Your goal
Select from the data all lines with the word "target".

Data for review
____________

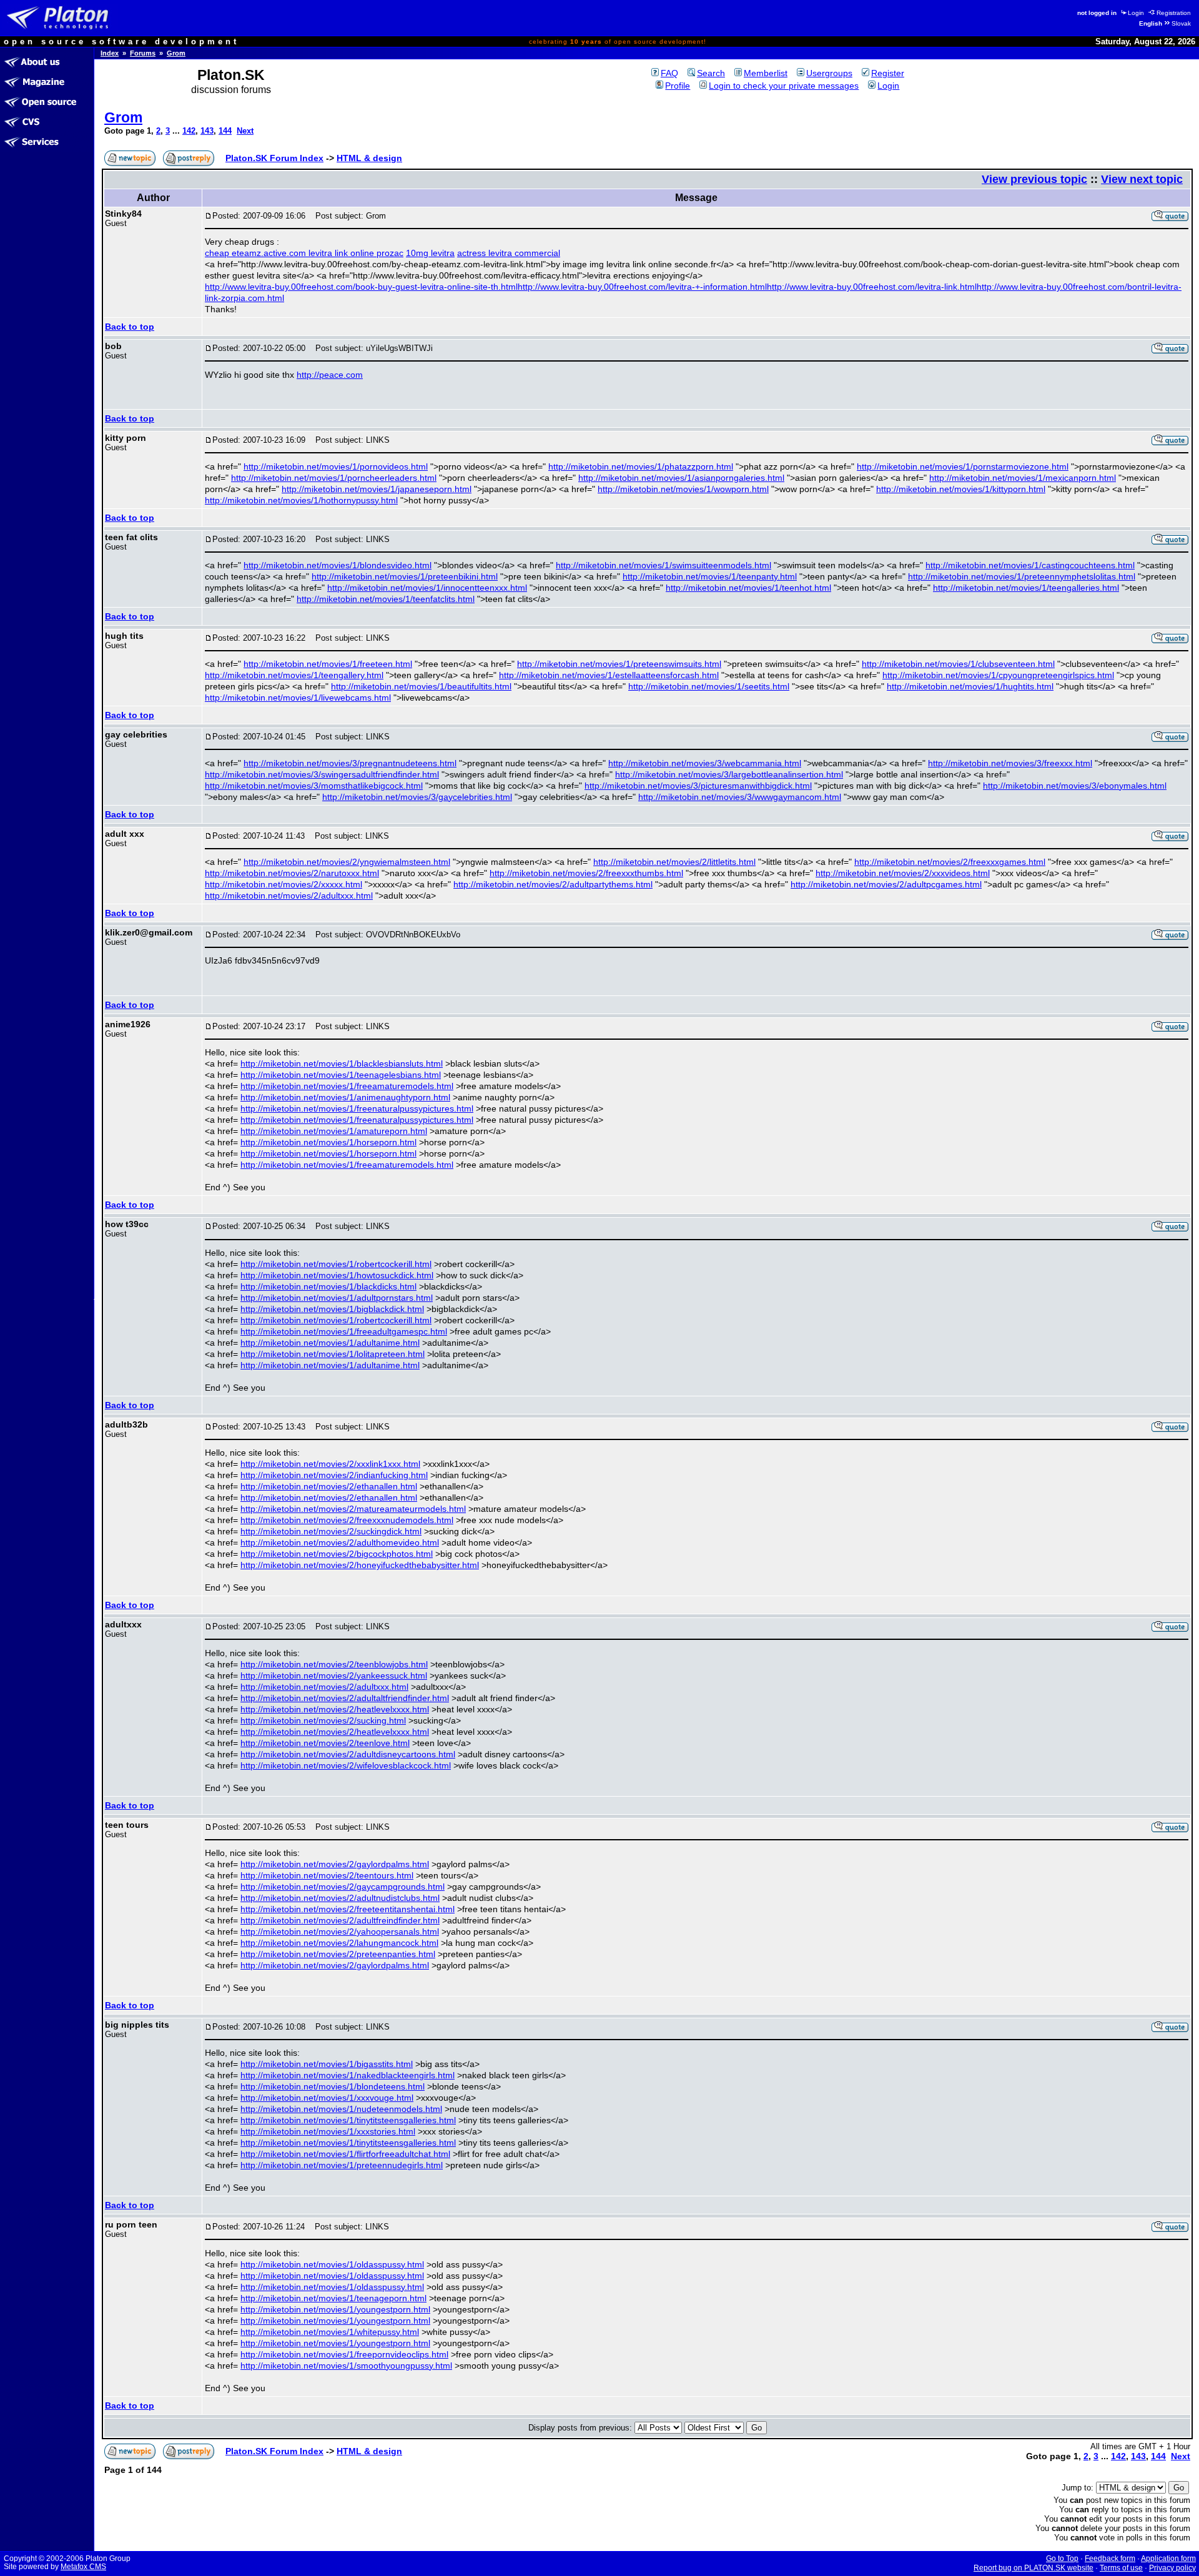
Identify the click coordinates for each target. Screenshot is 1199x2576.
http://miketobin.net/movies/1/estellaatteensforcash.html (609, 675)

____________

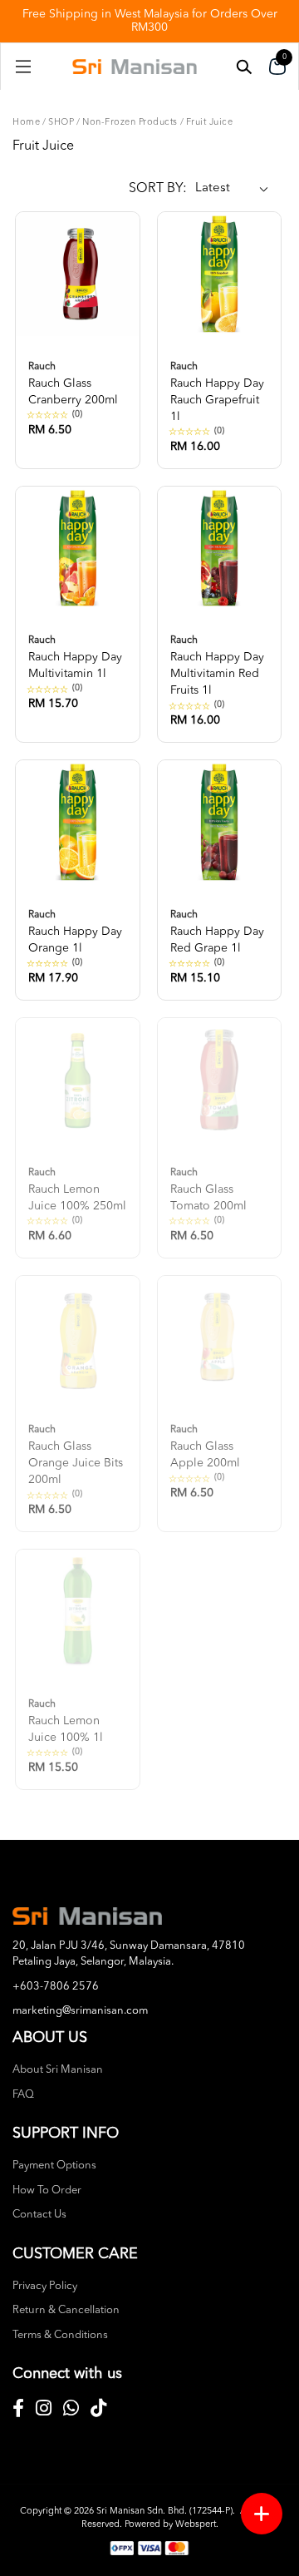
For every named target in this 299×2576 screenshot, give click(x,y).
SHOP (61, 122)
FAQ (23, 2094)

____________

Output below
Identify the click coordinates for each target. Screenshot is 1199x2576.
For every named target in this 299×2576 screenshot, give click(x,y).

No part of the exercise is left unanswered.